BEGIN

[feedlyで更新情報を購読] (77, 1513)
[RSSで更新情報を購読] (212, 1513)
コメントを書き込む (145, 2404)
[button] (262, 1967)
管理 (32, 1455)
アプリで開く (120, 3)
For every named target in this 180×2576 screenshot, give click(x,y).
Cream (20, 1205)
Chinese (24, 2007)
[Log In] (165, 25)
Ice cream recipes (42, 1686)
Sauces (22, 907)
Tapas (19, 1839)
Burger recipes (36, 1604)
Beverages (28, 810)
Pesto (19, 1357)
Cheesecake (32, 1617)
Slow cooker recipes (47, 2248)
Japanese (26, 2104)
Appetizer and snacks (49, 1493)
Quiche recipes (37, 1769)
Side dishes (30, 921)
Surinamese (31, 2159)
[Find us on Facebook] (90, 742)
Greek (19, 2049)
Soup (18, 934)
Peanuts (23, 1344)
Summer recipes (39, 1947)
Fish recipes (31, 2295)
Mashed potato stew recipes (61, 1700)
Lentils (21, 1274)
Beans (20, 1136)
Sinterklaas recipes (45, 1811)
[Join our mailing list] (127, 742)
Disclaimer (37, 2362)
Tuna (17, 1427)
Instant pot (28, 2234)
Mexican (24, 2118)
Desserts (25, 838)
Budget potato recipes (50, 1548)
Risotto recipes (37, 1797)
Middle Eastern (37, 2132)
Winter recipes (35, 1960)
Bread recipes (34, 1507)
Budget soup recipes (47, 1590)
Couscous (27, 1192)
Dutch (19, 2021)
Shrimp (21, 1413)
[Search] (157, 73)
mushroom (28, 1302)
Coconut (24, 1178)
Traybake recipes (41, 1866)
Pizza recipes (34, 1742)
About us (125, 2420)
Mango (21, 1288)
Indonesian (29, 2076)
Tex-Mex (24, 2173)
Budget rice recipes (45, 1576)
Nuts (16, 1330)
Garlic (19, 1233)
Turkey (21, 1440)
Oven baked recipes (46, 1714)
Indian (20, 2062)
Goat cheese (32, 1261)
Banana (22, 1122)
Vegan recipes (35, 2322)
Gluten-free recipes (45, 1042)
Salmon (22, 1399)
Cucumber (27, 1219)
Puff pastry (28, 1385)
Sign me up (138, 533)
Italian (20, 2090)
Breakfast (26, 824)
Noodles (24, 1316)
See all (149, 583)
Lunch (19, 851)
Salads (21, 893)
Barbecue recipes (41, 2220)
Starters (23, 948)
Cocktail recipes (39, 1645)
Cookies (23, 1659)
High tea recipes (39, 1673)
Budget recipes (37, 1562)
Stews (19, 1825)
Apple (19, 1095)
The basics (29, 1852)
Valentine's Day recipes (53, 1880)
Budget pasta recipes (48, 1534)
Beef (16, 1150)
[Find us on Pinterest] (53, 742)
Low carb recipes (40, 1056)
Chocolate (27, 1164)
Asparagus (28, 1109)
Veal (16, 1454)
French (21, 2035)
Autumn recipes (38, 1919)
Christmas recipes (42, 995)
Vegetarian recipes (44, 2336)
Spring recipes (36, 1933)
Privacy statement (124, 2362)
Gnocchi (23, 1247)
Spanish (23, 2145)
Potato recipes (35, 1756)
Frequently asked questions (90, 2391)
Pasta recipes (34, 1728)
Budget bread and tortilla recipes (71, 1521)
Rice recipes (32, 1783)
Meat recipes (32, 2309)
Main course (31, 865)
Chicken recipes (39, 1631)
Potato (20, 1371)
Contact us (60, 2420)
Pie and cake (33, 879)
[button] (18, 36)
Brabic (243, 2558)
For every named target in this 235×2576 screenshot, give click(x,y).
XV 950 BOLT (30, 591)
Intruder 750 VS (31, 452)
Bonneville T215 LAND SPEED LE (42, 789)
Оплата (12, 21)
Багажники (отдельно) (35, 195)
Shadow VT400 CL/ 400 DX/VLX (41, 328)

END

> [YOUR GOAL]: Give back each line of the material above exactly as it appears.

> [RESPONSE]:
[feedlyで更新情報を購読] (77, 1513)
[RSSで更新情報を購読] (212, 1513)
コメントを書き込む (145, 2404)
[button] (262, 1967)
管理 (32, 1455)
アプリで開く (120, 3)
For every named target in this 180×2576 screenshot, give click(x,y).
Cream (20, 1205)
Chinese (24, 2007)
[Log In] (165, 25)
Ice cream recipes (42, 1686)
Sauces (22, 907)
Tapas (19, 1839)
Burger recipes (36, 1604)
Beverages (28, 810)
Pesto (19, 1357)
Cheesecake (32, 1617)
Slow cooker recipes (47, 2248)
Japanese (26, 2104)
Appetizer and snacks (49, 1493)
Quiche recipes (37, 1769)
Side dishes (30, 921)
Surinamese (31, 2159)
[Find us on Facebook] (90, 742)
Greek (19, 2049)
Soup (18, 934)
Peanuts (23, 1344)
Summer recipes (39, 1947)
Fish recipes (31, 2295)
Mashed potato stew recipes (61, 1700)
Lentils (21, 1274)
Beans (20, 1136)
Sinterklaas recipes (45, 1811)
[Join our mailing list] (127, 742)
Disclaimer (37, 2362)
Tuna (17, 1427)
Instant pot (28, 2234)
Mexican (24, 2118)
Desserts (25, 838)
Budget potato recipes (50, 1548)
Risotto recipes (37, 1797)
Middle Eastern (37, 2132)
Winter recipes (35, 1960)
Bread recipes (34, 1507)
Budget soup recipes (47, 1590)
Couscous (27, 1192)
Dutch (19, 2021)
Shrimp (21, 1413)
[Search] (157, 73)
mushroom (28, 1302)
Coconut (24, 1178)
Traybake recipes (41, 1866)
Pizza recipes (34, 1742)
About us (125, 2420)
Mango (21, 1288)
Indonesian (29, 2076)
Tex-Mex (24, 2173)
Budget rice recipes (45, 1576)
Nuts (16, 1330)
Garlic (19, 1233)
Turkey (21, 1440)
Oven baked recipes (46, 1714)
Indian (20, 2062)
Goat cheese (32, 1261)
Banana (22, 1122)
Vegan recipes (35, 2322)
Gluten-free recipes (45, 1042)
Salmon (22, 1399)
Cucumber (27, 1219)
Puff pastry (28, 1385)
Sign me up (138, 533)
Italian (20, 2090)
Breakfast (26, 824)
Noodles (24, 1316)
See all (149, 583)
Lunch (19, 851)
Salads (21, 893)
Barbecue recipes (41, 2220)
Starters (23, 948)
Cocktail recipes (39, 1645)
Cookies (23, 1659)
High tea recipes (39, 1673)
Budget recipes (37, 1562)
Stews (19, 1825)
Apple (19, 1095)
The basics (29, 1852)
Valentine's Day recipes (53, 1880)
Budget pasta recipes (48, 1534)
Beef (16, 1150)
[Find us on Pinterest] (53, 742)
Low carb recipes (40, 1056)
Chocolate (27, 1164)
Asparagus (28, 1109)
Veal (16, 1454)
French (21, 2035)
Autumn recipes (38, 1919)
Christmas recipes (42, 995)
Vegetarian recipes (44, 2336)
Spring recipes (36, 1933)
Privacy statement (124, 2362)
Gnocchi (23, 1247)
Spanish (23, 2145)
Potato recipes (35, 1756)
Frequently asked questions (90, 2391)
Pasta recipes (34, 1728)
Budget bread and tortilla recipes (71, 1521)
Rice recipes (32, 1783)
Meat recipes (32, 2309)
Main course (31, 865)
Chicken recipes (39, 1631)
Potato (20, 1371)
Contact us (60, 2420)
Pie and cake (33, 879)
[button] (18, 36)
Brabic (243, 2558)
For every named target in this 235×2576 screenshot, give click(x,y).
XV 950 BOLT (30, 591)
Intruder 750 VS (31, 452)
Bonneville T215 LAND SPEED LE (42, 789)
Оплата (12, 21)
Багажники (отдельно) (35, 195)
Shadow VT400 CL/ 400 DX/VLX (41, 328)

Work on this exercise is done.